Your objective.
Each line of the records that holds "computer" should be shown in full.

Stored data
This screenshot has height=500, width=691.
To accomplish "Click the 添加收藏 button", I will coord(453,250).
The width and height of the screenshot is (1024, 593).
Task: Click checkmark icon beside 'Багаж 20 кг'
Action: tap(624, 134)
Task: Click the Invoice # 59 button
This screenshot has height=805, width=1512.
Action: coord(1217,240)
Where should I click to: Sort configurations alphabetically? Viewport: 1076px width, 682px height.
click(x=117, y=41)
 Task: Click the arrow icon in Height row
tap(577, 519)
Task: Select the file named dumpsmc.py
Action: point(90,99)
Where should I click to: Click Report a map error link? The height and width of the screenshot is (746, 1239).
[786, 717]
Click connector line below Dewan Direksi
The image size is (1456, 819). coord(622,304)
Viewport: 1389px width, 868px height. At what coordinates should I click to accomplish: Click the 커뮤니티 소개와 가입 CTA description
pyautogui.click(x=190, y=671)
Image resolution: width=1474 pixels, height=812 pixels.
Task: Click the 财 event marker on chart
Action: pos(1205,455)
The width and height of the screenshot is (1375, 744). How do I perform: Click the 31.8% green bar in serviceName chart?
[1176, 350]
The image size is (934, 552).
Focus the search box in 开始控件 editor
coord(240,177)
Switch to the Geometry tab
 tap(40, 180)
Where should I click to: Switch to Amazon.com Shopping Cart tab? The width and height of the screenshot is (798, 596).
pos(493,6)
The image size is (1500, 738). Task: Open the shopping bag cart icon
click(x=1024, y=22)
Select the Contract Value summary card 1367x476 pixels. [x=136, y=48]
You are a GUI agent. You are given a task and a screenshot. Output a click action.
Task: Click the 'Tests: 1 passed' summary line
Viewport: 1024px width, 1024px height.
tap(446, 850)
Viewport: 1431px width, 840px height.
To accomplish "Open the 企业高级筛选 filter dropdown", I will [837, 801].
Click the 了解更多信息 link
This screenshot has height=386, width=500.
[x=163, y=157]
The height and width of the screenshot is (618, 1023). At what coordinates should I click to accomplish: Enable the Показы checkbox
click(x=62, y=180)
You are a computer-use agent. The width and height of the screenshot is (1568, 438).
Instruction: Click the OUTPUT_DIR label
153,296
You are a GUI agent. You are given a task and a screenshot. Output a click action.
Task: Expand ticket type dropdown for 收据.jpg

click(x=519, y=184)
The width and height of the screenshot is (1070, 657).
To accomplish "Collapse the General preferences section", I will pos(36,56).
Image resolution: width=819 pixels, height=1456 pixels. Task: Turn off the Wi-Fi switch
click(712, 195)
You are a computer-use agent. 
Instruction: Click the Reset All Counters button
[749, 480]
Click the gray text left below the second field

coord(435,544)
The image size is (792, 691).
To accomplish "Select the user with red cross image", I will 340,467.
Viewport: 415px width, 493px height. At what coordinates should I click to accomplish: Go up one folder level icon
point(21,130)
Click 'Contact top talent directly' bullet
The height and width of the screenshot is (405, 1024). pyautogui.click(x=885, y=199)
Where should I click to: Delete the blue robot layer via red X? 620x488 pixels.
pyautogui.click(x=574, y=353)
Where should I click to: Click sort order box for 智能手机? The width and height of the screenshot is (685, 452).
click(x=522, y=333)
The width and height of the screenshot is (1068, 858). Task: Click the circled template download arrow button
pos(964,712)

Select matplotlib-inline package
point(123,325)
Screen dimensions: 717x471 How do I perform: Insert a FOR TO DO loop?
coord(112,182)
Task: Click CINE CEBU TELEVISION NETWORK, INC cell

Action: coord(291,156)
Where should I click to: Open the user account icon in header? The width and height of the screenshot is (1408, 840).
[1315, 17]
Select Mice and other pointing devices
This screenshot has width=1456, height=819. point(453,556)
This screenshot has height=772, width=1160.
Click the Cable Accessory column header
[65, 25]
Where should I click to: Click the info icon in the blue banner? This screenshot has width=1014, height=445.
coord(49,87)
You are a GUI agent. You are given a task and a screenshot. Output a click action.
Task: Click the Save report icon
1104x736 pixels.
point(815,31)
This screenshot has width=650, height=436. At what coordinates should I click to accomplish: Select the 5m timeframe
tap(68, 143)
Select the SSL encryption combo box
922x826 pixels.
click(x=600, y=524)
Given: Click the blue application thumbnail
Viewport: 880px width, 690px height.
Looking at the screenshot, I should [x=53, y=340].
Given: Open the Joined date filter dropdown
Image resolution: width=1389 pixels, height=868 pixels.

Written solution.
You are a computer-use agent. The width and height of the screenshot is (1568, 438).
You are a computer-use agent. 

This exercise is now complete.